Thank you. Ladies and gentlemen, we will now begin the question and answer session. As a reminder, if you have dialed in and would like to ask a question, please press star followed by the number one on your telephone keypad. And if you would like to withdraw your question, simply press star one again. We kindly ask everyone to limit themselves to one question and one follow-up only to accommodate everyone. Thank you. Your first question comes from the line of Neil Mehta with Goldman Sachs. Please go ahead.
Yeah, thanks so much Tom and team. I I just wanted to start off on on hard key and just you know round round out this this point. It sounds like you feel like you've gotten through through it. So can you just give us a level set of you know how much conviction you have that you've worked through this issue, the timeline and and when do you see production really being at optimal level?
Yeah, Neil, thank you for that question. You know, as Blake said, Our remediation efforts look like they're highly successful, both shutting off water flow on existing wells, but also we did change our wellbore design, and I think that's really the key point here. These wells are in the immediate vicinity, would have been exposed to the same phenomena, and they're flowing back pretty as pink. And so that's exactly what we hope for. You know, as Blake said, go forward. It's going to take, you know, we put a lot of water in this formation, and it's going to take a while to dewater this. So we're being very conservative in our go-forward oil forecast from Wyndham Row. But we are full steam ahead on Harki and really do look forward to getting this problem behind us.

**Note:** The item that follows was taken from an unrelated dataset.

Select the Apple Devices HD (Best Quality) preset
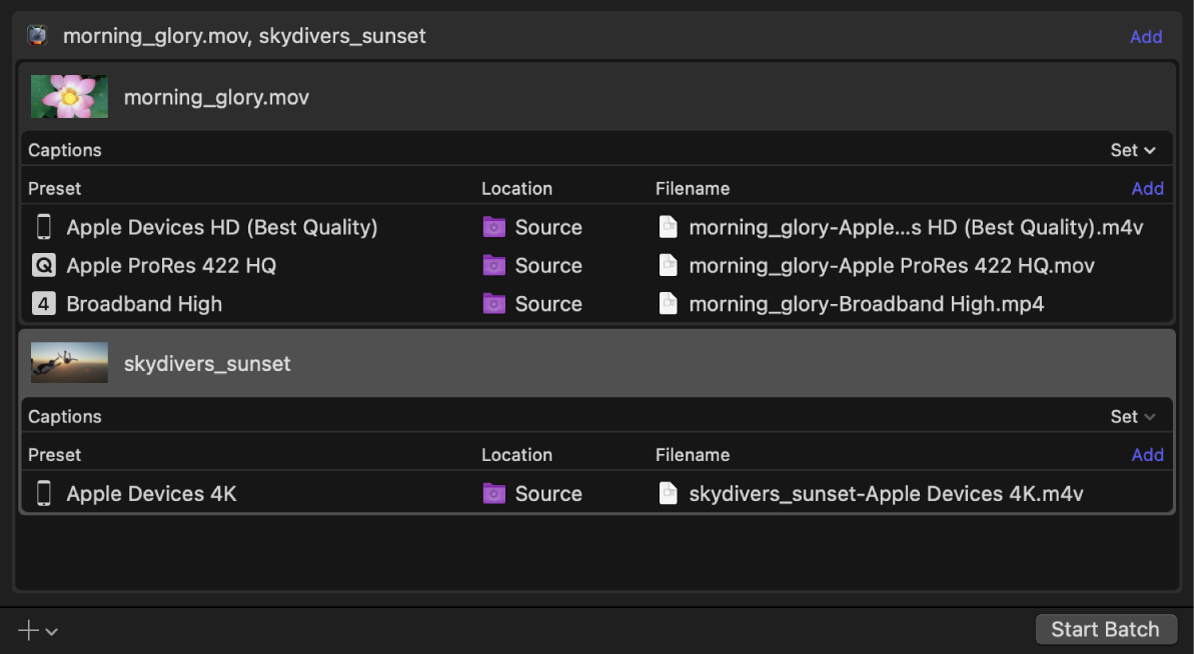Image resolution: width=1194 pixels, height=654 pixels. click(222, 228)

Yeah, thanks, Tom. And then just the $100 million of activity that you add to the Marcellus and the rig add, Can you talk about that there's been a big debate in the investment community about whether we're overproducing with some of these grapes kind of around 108 bees right now, which is probably one to two bees higher than most of us thought we would be. Does this feel like the optimal time to be leaning into the gas program? And how do you think about the risk of if the leaders are adding supply before the demand and inventory signals are there?
Well, we see, you know, we do see growing demand with LNG exports. Of course, this whole power story is going to be ramping up. If we could pick optimum timing, we'd be, you know, we'd stand alone in our industry if we could do that. I can tell you that when we look at our forecast of current pricing, our Marcellus program is our best returns right now. And that's because the quality of these wells and the costs that we're bringing this supply on
Blake, you want to comment on that? Yeah, I'll just say that picking the market is a very difficult thing to do with a giant DNC machine. So we're pretty focused on consistent activity. We've really lowered our cost structure in the Marcellus, which has lowered our break-evens, and that gives us confidence when we go through these modest cycles. And so we feel really good about the projects we have coming online between now and the end of the year.
And, Neil, I think it's important to note that this activity this year comes off zero. I mean, we sort of went to zero last year and kind of held that until April and now it's picked up. And this level of activity we're talking about is very akin to kind of a maintenance level for what we're doing up in the Northeast.
Your next question comes from the line of Arun Jayaram with JP Morgan. Please go ahead.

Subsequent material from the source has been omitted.